Five Questions with Eric Albertson, senior director, secondaries, at Aberdeen

Eric Albertson is senior investment director in charge of secondaries at Aberdeen Standard Investments. He spoke with Buyouts about his firm’s approach to finding value in the secondary PE marketplace.

Aberdeen tends to focus on the smaller end of the secondary market. What kinds of opportunities are you seeing?

We will use secondaries sporadically throughout our various portfolios for a variety of reasons. Secondaries are a way of mitigating some of the J-curve, getting invested earlier and also just diversifying the vintage year. Secondaries can let you magically go back in time and buy assets that were bought three or four years earlier, in a fund that didn’t exist when those portfolios were being created.

How does the secondary market complement Aberdeen’s other PE investments?

We have some secondaries-only mandates that are looking for higher IRR, quicker deployment, a quicker realization and distribution profile and a shorter hold. For some of our underlying investors who frankly struggle with the idea of a 10- or 12-year lockup in a more traditional pool, they like the idea of getting the majority of their economics back over four, five or six years.

A lot of the earlier secondaries tend to still have a lot of multiple, so they’re almost a poor man’s primary [commitment] in some ways. And we will do some of the tail-end stuff, especially through GP-led secondaries, where there may be two or three assets left in a fund. Technically those are really old assets, but you’re giving them five years of new life to grow.

If the assets in a tail-end fund are no longer appealing to the original LPs, what drives demand on the secondary market?

It’s not unusual to buy portfolios that are that old that are discounted at 20, 30 percent of [net asset value].

If there’s a $10 million portfolio and you’re only paying $8 million, day one when you take that back to your investors, it looks like you’ve done something Herculean — you’ve picked up a dollar for 80 cents and that’s really cool. The challenge with that, however, is that the cats and dogs that are left in those funds generally don’t grow as much as you’d like, so a lot of your gain in those types of trades tends to be predicated on the discount.

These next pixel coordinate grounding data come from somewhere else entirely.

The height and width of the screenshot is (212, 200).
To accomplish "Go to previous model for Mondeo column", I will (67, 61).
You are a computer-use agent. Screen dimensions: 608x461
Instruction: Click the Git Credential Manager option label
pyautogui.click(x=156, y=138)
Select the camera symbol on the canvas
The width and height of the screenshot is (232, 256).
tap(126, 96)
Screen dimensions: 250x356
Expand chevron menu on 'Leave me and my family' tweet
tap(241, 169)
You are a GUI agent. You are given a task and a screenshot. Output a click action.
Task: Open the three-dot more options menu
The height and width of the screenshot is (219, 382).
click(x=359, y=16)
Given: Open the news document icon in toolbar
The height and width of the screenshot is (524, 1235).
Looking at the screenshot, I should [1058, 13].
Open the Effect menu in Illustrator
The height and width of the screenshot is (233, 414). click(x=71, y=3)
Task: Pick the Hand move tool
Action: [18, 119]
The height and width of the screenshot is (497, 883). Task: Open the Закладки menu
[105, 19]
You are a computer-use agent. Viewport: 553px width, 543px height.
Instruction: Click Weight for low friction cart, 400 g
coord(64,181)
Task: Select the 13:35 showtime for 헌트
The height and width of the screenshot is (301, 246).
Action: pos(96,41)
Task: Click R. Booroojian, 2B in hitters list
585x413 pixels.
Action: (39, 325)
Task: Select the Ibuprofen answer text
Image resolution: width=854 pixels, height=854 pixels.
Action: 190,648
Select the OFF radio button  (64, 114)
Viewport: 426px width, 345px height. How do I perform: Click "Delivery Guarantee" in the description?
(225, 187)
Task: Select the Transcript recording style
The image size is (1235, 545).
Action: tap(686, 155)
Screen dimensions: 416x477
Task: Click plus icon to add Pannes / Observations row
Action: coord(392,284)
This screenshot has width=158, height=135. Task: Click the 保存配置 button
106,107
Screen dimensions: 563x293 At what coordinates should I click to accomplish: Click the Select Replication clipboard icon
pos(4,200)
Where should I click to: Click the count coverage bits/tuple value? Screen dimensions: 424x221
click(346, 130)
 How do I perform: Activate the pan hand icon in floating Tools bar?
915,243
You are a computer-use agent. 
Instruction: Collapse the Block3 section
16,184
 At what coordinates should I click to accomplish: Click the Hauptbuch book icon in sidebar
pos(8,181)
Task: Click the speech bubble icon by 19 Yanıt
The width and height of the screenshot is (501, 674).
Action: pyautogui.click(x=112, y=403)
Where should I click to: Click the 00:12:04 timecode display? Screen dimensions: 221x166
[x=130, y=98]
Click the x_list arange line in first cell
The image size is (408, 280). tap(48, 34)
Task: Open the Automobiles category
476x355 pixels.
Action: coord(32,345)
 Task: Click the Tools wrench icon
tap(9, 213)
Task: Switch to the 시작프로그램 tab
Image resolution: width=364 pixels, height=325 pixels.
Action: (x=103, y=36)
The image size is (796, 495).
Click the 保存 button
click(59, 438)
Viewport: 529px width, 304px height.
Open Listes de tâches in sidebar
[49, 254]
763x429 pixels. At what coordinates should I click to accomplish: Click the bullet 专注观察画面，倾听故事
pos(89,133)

We have always taken the position of trying to be a little more niche and nimble and trying to go up the age curve.

Is a specific fund age a sweet spot for Aberdeen?

If we can find portfolios that are years five, six or seven, where the majority of the portfolio is already in the ground, that’s a more interesting place to play because there’s just more multiple opportunity there, in terms of compounding your money.

When we’re buying portfolios that are five, six, seven years old, we’re still really fundamentally looking for value NAV appreciation from good assets.

Even if we’re not getting a 25 percent discount, even if we really like a portfolio and have to pay close to par or at par, our underwriting is much more about the underlying value appreciation and growth of those portfolio companies. The math is very different, and the analysis is different.

What are some other areas where an opportunistic buyer can get a good deal?

We will on occasion buy LP interests in fund of funds. If you have an investor who started out in private equity doing fund of funds originally, and has made an executive decision to change and go more direct into the underlying funds themselves, [they may be selling] portfolios that by definition will have exposures to the Blackstones and the Bains and the TPGs. So we’re not so dogmatic that we’re [looking only for small and mid-market opportunities].  Our preference is to do those niche, buyout, five- to seven-year-type funds, but there are certainly other types of areas that we will look at.